Entre el cauce del barranco de Tabares y mi domicilio en el Callejón Piñeiro mediaba un largo trecho. Entre ambos puntos y al final de la calle de San Juan, un pequeño estercolero doméstico mostraba todo aquello que ya resultaba inservible para los vecinos más próximos del barrio y que de tanto en tanto arrojaban en aquel lugar. Desde viejos periódicos y cartones hasta baratos muebles desconchados, además de juguetes rotos, latas y botellas vacías, ropa usada y un sinfín de cosas de las que nosotros los niños, ni siquiera conocíamos su verdadera utilidad.
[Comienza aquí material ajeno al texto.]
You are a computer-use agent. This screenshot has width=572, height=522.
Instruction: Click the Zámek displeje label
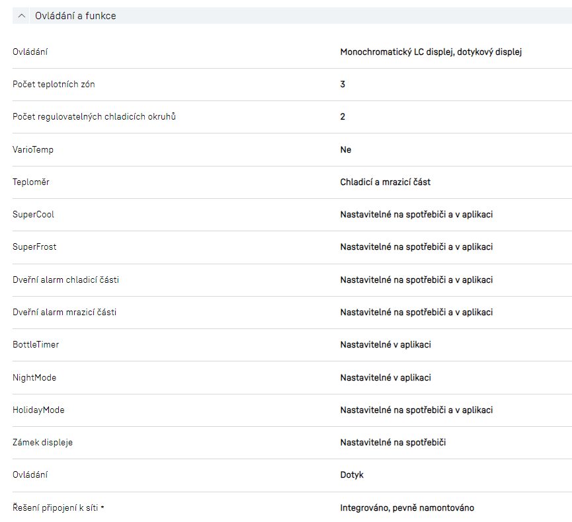click(42, 442)
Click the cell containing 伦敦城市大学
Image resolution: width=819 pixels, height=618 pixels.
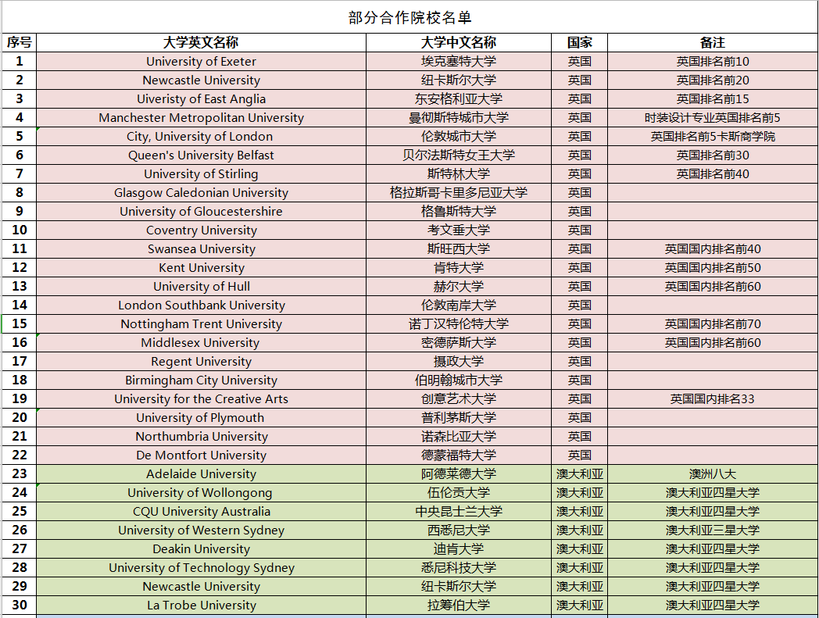458,137

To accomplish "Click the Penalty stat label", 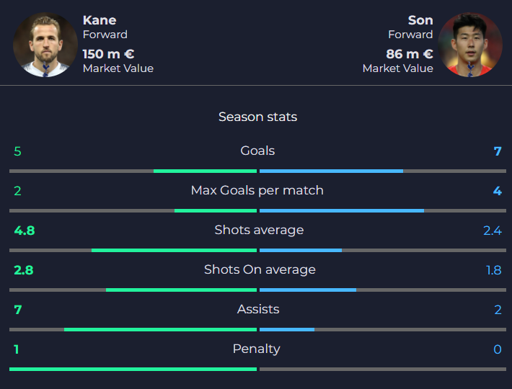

Éstas, precisamente, eran las que, entre nosotros, más se cotizaban.
Al otro lado del barranco, comenzaba el barrio de La Candelaria, fuera ya de nuestra jurisdicción infantil por prescripción estrictamente materna.
-No anden por ahí no vayan a coger alguna enfermedad, -nos advertía mi madre cuando salíamos a jugar en aquella dirección.
Para entonces y sin saber exactamente la razón, a la mayoría de madres del barrio les dio por colgarnos del cuello una especie de escapulario que consistía en una pastilla cuadrada de alcanfor de, aproximadamente, unos tres por tres centímetros y uno de fondo, forrada de tela y que, supuestamente, nos preservaba contra posibles bacterias y determinadas infecciones fáciles de contraer, sobre todo, por picaduras de mosquitos u otros insectos, susceptibles todos ellos de encontrarse en las inmediaciones del vertedero, en el oscuro interior de las cuevas o en los húmedos fondos del barranco donde cada día acudíamos a jugar.
Inmunizados, como entonces nos creíamos, por el intenso aroma desprendido del alcanfor del escapulario, ya no existía pues obstáculo alguno que se interpusiera en el camino de nuestra banda, --ni siquiera el temido tifus-, para amueblar debidamente la cueva que nos servía de refugio y escondite de nuestros otros enemigos. Ni que decir tiene que aquel sencillo y maltrecho mobiliario nos lo facilitaba el mentado vertedero al final de la calle de San Juan.
Lo peor de enfermar entonces no era tanto la enfermedad en si misma cómo el hecho de conseguir el medicamento apropiado para vencerla adecuadamente, sobre todo, si el remedio prescrito resultaba ser PENICILINA.
No supimos cómo pero enfermé de fiebres tifoideas. De nada sirvió el milagroso escapulario materno de alcanfor . No parecía grave en un principio pero resultaba del todo imprescindible para mi curación la administración inmediata de unos antibióticos que, en aquel entonces, -años cincuenta del pasado siglo XX-, no se encontraban fácilmente en el mercado farmacéutico. Mi padre recurrió entonces a los servicios clandestinos de los estraperlistas de turno que, supuestamente, pululaban a la sazón en torno al muelle de Santa Cruz hasta lograr hacerse, -luego de pagar una considerable suma para nosotros de doscientas pesetas de la época-, con algo de penicilina y que, según todos los indicios, resultó suficiente para acabar con aquella peligrosa bacteria de salmonella y salvarme así la vida.
De modo que, una vez curado, abandoné definitivamente la banda a la que había permanecido fielmente durante la infancia y fiché por el Infantil Candelaria para dedicarme de lleno y en serio a la práctica del fútbol.